= DATA FOR THIS TASK =
──────────────────────────────
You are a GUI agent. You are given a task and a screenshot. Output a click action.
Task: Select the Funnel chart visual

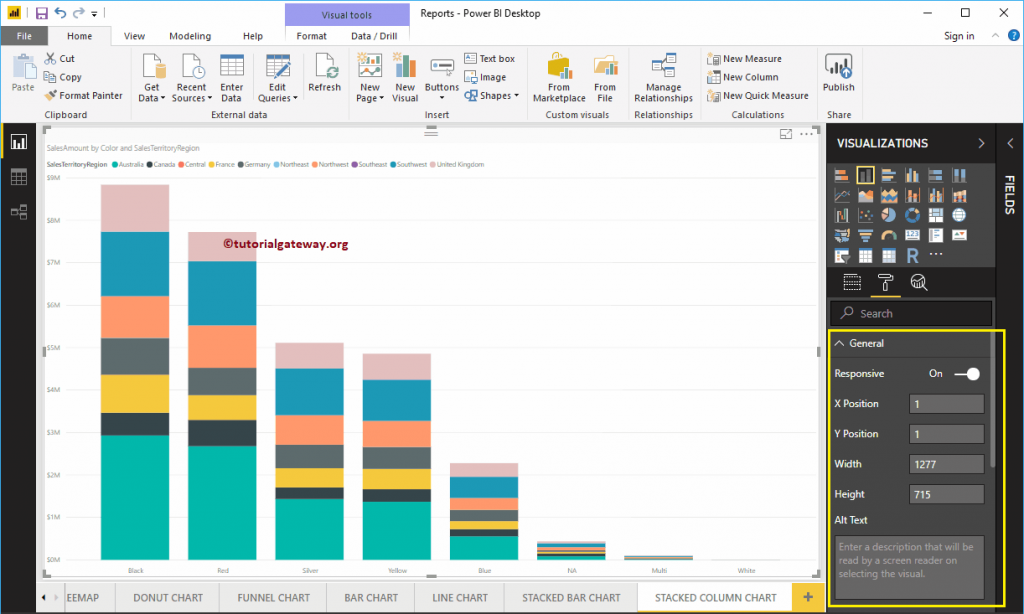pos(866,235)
──────────────────────────────
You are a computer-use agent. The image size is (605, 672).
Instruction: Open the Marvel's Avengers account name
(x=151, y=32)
──────────────────────────────
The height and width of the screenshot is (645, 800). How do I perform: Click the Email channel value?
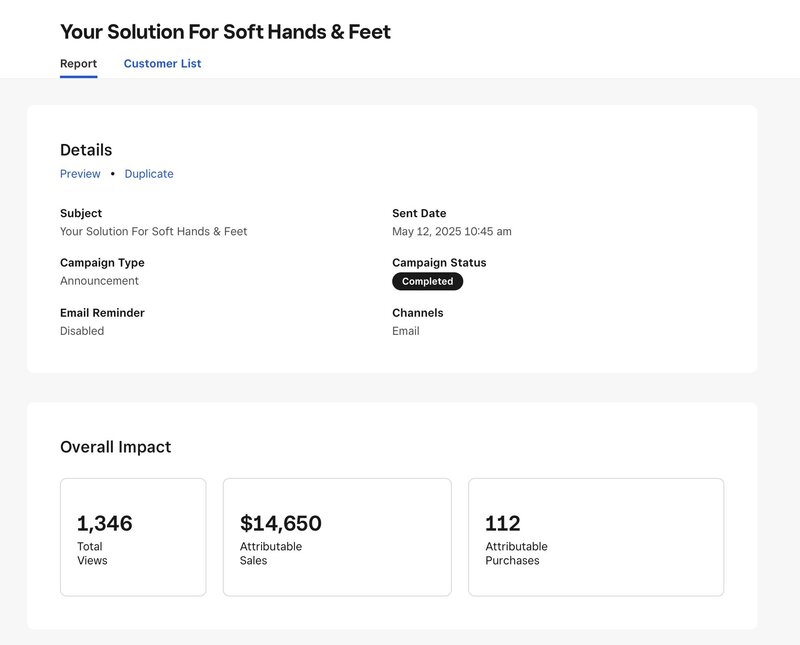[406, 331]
──────────────────────────────
= EXERCISE =
Copy every line in the entries above that has the string "agent" in it.

= REPLY =
You are a GUI agent. You are given a task and a screenshot. Output a click action.
You are a computer-use agent. The image size is (605, 672).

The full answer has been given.